At postwar Timely and at the company's 1950s successor, Atlas Comics, Shores was among the artists on the company's superhero stars the Human Torch and the Sub-Mariner, the Western titles The Black Rider and Kid Colt, Outlaw, the jungle series Jann of the Jungle and Jungle Action, the war comics Battle Action and Battle Brady, and many others including Blonde Phantom.
Going freelance in 1948, when virtually all of Timely's staff positions were eliminated, Shores drew for Atlas, Avon, and Orbit Publications. With Mort Lawrence, who succeeded Bill Everett on The Sub-Mariner, and Norman Steinberg, another Atlas artist, Shores co-founded a comic-art studio in 1952, first in Hempstead, Long Island, and later in nearby Freeport. But with Steinberg's death in the mid-1950s and Lawrence's decision to leave the field, Shores returned to individual freelancing, adding magazine illustration to his repertoire. He said in a 1970 interview that, "In 1957, there was a recession in the comic book industry and I was forced to look elsewhere for work. I entered the magazine illustration field. I did illustrations for the men's adventure-type magazines until 1967. After things picked up again in the comic field I hastened back again to my first love, comics!" His men's-adventure work includes the covers of publisher Martin Goodman's magazines Escape to Adventure (Sept. 1964), All Man (May 1964; reprinted as cover of Man's Adventure, May 1967, and Sept. 1965); and Man's Prime (Aug. 1966).

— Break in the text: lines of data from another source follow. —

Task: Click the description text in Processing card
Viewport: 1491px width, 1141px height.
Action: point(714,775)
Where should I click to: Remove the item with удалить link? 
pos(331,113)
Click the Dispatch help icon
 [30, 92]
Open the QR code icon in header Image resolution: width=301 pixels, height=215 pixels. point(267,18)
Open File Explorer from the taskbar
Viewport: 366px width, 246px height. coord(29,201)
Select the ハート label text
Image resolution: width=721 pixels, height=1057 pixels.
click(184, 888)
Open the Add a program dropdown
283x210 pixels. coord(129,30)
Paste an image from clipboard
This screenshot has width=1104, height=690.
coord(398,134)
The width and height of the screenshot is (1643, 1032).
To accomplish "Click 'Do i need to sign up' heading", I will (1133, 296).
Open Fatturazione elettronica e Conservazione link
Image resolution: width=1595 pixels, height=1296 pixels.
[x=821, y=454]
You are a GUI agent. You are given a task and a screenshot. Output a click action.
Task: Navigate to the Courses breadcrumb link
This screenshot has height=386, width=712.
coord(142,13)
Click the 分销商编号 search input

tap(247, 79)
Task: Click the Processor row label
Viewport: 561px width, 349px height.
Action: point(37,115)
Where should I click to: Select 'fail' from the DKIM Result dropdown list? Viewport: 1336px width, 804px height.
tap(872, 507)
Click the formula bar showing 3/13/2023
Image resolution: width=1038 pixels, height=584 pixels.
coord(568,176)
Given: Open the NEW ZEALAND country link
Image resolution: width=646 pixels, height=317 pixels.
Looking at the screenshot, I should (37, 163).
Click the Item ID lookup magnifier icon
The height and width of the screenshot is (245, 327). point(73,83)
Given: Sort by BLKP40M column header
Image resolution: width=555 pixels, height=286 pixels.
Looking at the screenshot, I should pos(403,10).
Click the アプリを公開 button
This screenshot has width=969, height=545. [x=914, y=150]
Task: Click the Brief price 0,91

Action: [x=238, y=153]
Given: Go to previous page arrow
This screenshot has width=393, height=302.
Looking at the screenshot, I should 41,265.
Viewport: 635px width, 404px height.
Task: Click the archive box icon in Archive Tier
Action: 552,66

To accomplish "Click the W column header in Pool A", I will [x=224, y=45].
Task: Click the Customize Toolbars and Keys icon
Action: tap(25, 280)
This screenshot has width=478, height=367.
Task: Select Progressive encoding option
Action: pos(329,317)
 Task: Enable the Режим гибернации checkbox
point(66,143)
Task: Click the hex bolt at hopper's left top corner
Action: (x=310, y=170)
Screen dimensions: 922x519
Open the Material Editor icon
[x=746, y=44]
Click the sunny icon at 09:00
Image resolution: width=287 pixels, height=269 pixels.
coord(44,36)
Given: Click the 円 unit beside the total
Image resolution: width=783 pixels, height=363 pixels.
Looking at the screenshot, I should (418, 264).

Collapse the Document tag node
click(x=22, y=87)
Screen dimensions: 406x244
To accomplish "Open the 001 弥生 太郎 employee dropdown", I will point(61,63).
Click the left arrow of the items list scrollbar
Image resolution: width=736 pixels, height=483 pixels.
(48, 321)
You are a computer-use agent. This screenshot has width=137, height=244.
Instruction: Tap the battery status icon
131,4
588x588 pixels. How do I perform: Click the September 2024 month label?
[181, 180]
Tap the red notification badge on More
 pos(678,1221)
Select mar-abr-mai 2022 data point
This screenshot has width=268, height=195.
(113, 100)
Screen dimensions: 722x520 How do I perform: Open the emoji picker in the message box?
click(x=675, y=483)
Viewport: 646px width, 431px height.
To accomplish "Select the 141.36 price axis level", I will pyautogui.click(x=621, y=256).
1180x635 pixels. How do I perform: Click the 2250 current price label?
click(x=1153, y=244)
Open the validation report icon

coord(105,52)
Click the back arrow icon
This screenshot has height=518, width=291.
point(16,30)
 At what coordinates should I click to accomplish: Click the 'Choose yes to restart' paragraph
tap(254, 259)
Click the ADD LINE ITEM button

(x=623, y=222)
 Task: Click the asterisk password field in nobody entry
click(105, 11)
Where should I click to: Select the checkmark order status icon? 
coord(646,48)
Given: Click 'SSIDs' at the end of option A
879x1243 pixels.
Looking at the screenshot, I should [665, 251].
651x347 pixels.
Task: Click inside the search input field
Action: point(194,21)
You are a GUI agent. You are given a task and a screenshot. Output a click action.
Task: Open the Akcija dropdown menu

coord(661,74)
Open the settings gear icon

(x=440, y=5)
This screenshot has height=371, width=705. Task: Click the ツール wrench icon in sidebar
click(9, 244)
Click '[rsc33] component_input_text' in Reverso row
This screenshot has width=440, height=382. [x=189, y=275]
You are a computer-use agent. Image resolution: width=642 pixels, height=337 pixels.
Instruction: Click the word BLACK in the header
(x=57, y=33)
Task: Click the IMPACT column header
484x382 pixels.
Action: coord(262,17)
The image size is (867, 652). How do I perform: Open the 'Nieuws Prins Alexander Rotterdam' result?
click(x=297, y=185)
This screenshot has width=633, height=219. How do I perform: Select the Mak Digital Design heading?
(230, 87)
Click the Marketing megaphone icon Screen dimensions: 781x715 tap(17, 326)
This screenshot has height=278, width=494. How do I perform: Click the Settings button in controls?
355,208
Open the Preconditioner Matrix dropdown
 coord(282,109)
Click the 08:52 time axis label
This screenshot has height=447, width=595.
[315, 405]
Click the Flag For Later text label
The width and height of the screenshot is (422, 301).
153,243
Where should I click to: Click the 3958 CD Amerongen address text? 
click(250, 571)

===Silver Age of Comics===

Captain America #103 (July 1968). Silver Age art by Jack Kirby and Shores.

In the 1960s, Shores found a new audience at Marvel Comics, where he again inked Jack Kirby on Captain America when the character once more received a full-length title. Shores inked the premiere issue, Captain America #100 (April 1968), continuing the numbering from Tales of Suspense), inking Kirby on seven of the first 10. He also inked a run of Gene Colan's Daredevil, among other Colan work, and inked both Dick Ayers and Don Heck on the World War II war comics title Captain Savage and His Leatherneck Raiders (later titled Capt. Savage and His Battlefield Raiders), among other work.

In a rare return to penciling at Marvel, Shores drew and self-inked five anthological horror stories from 1969 to 1971 in Chamber of Darkness, Tower of Shadows, Creatures on the Loose and Monsters on the Prowl, as well as Gerry Conway's adaptation of Harlan Ellison's "Delusions for a Dragon Slayer" in Chamber of Chills #1 (Nov. 1972). Additionally, Shores penciled and occasionally self-inked several Western stories, including the premiere of the feature "Tales of Fort Rango" in Western Gunfighters #1 (Aug. 1970); The Gunhawks #1-2 & 4-5 (Oct.-Dec.1972, April–June 1973); and the Native American hero Red Wolf in Marvel Spotlight #1 (Nov. 1971) and Red Wolf #1-8 (May 1972 - July 1973). Shores also penciled the Skywald Publications Western The Bravados #1 (Aug. 1971).

He likewise penciled a handful of black-and-white horror-comics magazine stories, such as "Blood Thirst!" in Major Publications' Web of Horror #1 (Dec. 1969) and "Strangers!" in #3 (April 1970); and for Warren Publishing, "Army of the Walking Dead" in Creepy #35 (Sept. 1970) and "King Keller" in #37 (Jan. 1971).

===Later life and death===
Some of Shores' last comics work was inking Tom Sutton and Jim Mooney on, respectively Marvel's Ghost Rider #1-2 (Sept.-Oct. 1973). He additionally penciled part of the eight-page story "Voodoo War" for Marvel's black-and-white horror-comics magazine Tales of the Zombie #5 (May 1974) before dying of a heart seizure. He was survived by his wife and their two daughters.

==Legacy==
The survey "The 20 Greatest Inkers of American Comic Books" placed Shores at #11, saying he "evidenced a unique and singular inking style, one perhaps only vaguely approximated by the great Bill Everett. Both had bold but rough-hewn lines and illustrative, photorealistic brushwork which gave the pages a beautiful, organic look. . . ."

==Awards==
In 2023, Shores was inducted into the Inkwell Awards Joe Sinnott Hall of Fame.